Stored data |
# # # # #

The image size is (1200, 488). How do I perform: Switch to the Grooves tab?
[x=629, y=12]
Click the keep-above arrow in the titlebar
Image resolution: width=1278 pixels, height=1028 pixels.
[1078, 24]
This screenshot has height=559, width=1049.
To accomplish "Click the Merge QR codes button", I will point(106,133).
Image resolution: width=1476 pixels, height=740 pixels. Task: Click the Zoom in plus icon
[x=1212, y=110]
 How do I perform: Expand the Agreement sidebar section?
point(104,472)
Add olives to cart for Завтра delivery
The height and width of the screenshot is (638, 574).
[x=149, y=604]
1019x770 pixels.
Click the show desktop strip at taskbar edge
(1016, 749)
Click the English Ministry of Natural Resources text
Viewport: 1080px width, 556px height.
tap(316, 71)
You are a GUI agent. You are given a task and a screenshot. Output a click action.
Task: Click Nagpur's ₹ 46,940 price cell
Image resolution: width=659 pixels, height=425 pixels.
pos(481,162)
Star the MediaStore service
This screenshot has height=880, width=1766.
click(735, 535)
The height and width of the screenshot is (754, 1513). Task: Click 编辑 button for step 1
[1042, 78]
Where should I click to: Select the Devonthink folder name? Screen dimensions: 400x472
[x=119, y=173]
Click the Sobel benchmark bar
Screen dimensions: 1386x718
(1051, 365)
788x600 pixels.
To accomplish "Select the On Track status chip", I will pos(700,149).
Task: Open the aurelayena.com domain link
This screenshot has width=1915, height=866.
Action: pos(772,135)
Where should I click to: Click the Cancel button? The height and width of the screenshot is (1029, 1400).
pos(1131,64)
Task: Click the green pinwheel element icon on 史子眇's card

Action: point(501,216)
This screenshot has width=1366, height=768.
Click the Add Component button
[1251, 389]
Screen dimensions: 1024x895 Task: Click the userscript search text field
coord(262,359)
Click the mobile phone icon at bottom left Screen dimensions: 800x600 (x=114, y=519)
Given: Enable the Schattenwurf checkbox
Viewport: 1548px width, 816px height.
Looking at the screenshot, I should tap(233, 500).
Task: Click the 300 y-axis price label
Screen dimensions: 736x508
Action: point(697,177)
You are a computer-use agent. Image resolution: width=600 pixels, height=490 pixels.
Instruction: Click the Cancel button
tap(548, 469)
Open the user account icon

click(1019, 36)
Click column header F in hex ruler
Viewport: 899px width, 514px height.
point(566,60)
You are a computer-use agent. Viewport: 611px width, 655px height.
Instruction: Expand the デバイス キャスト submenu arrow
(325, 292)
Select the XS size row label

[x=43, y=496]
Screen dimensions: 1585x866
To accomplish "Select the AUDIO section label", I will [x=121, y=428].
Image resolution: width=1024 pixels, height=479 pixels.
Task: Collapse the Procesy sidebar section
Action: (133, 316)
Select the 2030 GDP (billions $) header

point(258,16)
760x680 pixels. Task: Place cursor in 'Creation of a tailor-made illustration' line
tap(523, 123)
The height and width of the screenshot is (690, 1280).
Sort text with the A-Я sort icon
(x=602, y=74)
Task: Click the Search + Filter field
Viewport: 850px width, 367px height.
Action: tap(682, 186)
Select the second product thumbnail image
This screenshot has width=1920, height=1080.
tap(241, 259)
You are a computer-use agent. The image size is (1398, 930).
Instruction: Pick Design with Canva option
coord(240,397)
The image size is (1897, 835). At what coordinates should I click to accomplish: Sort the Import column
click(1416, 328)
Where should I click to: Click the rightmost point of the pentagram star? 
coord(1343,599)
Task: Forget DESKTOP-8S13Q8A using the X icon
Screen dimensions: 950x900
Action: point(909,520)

# # # # #

WHAT YOU ARE ASKED TO DO | Exact copies of the lines from the one holding "Screen dimensions: 736x508" through the last line above, and only those, make up the answer.

WRITTEN RESPONSE |
Screen dimensions: 736x508
Action: point(697,177)
You are a computer-use agent. Image resolution: width=600 pixels, height=490 pixels.
Instruction: Click the Cancel button
tap(548, 469)
Open the user account icon

click(1019, 36)
Click column header F in hex ruler
Viewport: 899px width, 514px height.
point(566,60)
You are a computer-use agent. Viewport: 611px width, 655px height.
Instruction: Expand the デバイス キャスト submenu arrow
(325, 292)
Select the XS size row label

[x=43, y=496]
Screen dimensions: 1585x866
To accomplish "Select the AUDIO section label", I will [x=121, y=428].
Image resolution: width=1024 pixels, height=479 pixels.
Task: Collapse the Procesy sidebar section
Action: (133, 316)
Select the 2030 GDP (billions $) header

point(258,16)
760x680 pixels. Task: Place cursor in 'Creation of a tailor-made illustration' line
tap(523, 123)
The height and width of the screenshot is (690, 1280).
Sort text with the A-Я sort icon
(x=602, y=74)
Task: Click the Search + Filter field
Viewport: 850px width, 367px height.
Action: tap(682, 186)
Select the second product thumbnail image
This screenshot has width=1920, height=1080.
tap(241, 259)
You are a computer-use agent. The image size is (1398, 930).
Instruction: Pick Design with Canva option
coord(240,397)
The image size is (1897, 835). At what coordinates should I click to accomplish: Sort the Import column
click(1416, 328)
Where should I click to: Click the rightmost point of the pentagram star? 
coord(1343,599)
Task: Forget DESKTOP-8S13Q8A using the X icon
Screen dimensions: 950x900
Action: point(909,520)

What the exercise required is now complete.